#### GIVEN PASSAGE
■ ■ ■ ■

First came the brief: Design a new look and feel for tfl.gov.uk: a site used by 75% of Londoners that already has a satisfaction score of 90% and working in an ‘agile’ project with the TfL team and two other agencies.

No problem, we’ll just go and fetch our thinking caps and get started.

However, what we hadn’t quite appreciated was the fact that when you’re in the pub in London and you mention you are working on the new TfL site – absolutely EVERYBODY has an opinion.

So no pressure then…

Where on earth to begin?

At Detica we have our passions – these include great, user-centered design and giving a digital brand a human face. We try to design lovely looking products, but ones that are usable, first and foremost. And to help us we have our tried and tested user-centered methodologies.

Yet this project was a new challenge that took us well outside our comfort zone. We found ourselves on a real journey (clever, eh?) with the brand. We came from a position which I think a lot of people in London share: of not really knowing exactly what TfL does – of relating it to safety posters and that page in the Metro. From this point we gradually learned of its sheer scope and scale, its importance to this city and how much it really affects everybody’s experience of the ‘Best City In The World’ (copyright Boris).

We needed a foundation, something everyone could buy into. A ‘manifesto,’ if you will, that we could relate our design decisions back to. So we started by setting out our design direction in our words. This document would support TfL’s vision for online and set out all the early design challenges as we saw them. Things such as:

• A lack of consistency and a real mobile/desktop design disconnect.
• A dated digital look and feel that doesn’t really reflect TfL’s new design and architecture following the Olympics.
• A slightly impersonal and non customer-centric experience that can seem too business/corporate-focused.

However, our ‘manifesto’ also had to recognise the need to make the new site ‘Triple A’ accessible wherever possible.

Screenreader-test

I really can’t emphasize this enough; it was the most thorough project I’ve ever worked on accessibility-wise – every user’s journey is considered as important as each others’ and this drove all our design decisions. It kept us anchored and kept a real balance between modern and interactive versus accessibility requirements and ease of use.

So we had a starting point, and could anchor design decisions in something everyone had bought into. The next step was to try and refine the designs across all device sizes and gradually move these forward to something we could build.

■ ■ ■ ■

#### DATA EXTRACT
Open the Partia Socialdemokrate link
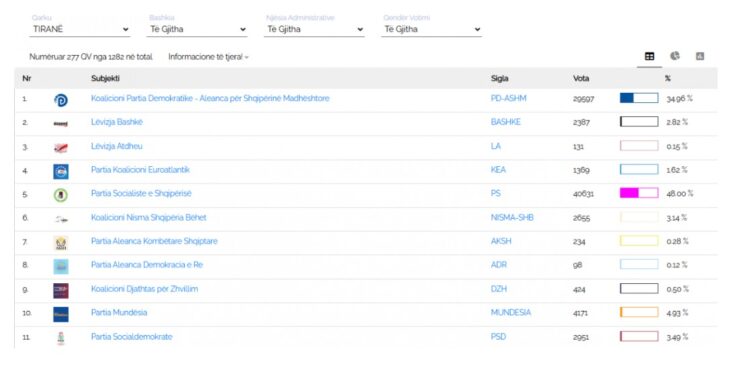This screenshot has width=750, height=366. point(132,337)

■ ■ ■ ■

Condense the paragraph of the TfL redesign piece that opens with "Yet this project was a new challenge" into a shorter version that keeps its main facts. The data are from a separate source, unrelated to the text.

The project was a new challenge that pushed the team well outside its comfort zone. Like many Londoners, they started out not really knowing what TfL does and linked it to safety posters and a page in the Metro. Over time they learned how broad TfL's scope and scale are, how important it is to the city, and how much it shapes everyone's experience of London.